### The data ###
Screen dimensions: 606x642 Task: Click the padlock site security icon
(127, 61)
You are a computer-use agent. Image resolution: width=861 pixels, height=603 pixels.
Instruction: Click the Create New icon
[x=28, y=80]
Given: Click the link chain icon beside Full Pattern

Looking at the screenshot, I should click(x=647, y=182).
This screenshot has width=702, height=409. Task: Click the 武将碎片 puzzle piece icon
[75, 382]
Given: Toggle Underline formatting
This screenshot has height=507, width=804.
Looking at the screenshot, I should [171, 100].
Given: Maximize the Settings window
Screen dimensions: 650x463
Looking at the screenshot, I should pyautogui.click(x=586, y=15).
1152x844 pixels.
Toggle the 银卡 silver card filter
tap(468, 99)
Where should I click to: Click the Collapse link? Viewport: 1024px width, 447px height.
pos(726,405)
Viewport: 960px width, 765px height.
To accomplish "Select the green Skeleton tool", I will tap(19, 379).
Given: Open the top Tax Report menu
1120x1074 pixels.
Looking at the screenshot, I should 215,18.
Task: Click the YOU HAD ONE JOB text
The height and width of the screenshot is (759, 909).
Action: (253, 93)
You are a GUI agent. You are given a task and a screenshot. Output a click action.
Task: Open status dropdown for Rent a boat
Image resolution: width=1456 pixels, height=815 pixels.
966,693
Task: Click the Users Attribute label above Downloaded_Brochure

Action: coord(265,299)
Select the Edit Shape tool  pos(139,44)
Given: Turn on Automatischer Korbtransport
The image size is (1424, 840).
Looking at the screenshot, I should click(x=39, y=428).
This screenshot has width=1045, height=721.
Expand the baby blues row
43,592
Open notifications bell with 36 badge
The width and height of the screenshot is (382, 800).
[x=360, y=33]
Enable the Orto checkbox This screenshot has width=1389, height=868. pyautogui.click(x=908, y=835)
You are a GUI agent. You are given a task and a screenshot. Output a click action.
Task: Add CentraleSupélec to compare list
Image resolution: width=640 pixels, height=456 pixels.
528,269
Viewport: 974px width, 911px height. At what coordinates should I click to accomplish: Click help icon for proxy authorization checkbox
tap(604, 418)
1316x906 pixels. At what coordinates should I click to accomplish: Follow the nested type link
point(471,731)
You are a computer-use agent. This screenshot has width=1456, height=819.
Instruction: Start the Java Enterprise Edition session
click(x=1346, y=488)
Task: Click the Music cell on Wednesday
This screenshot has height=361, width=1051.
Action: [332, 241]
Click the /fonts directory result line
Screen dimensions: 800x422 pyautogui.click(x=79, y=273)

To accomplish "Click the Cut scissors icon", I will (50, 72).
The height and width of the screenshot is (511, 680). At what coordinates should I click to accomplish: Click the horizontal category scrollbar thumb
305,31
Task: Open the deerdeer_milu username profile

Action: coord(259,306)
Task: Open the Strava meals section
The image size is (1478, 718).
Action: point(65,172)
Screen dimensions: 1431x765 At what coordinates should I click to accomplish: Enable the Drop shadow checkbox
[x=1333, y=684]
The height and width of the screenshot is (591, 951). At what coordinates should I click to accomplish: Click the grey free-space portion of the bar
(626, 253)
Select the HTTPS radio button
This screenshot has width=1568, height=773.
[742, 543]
###
## What is needed
Whenever a line in the entries holds the word "will", copy that line.

## Exercise answer
To accomplish "Select the green Skeleton tool", I will tap(19, 379).
To accomplish "Click the Cut scissors icon", I will (50, 72).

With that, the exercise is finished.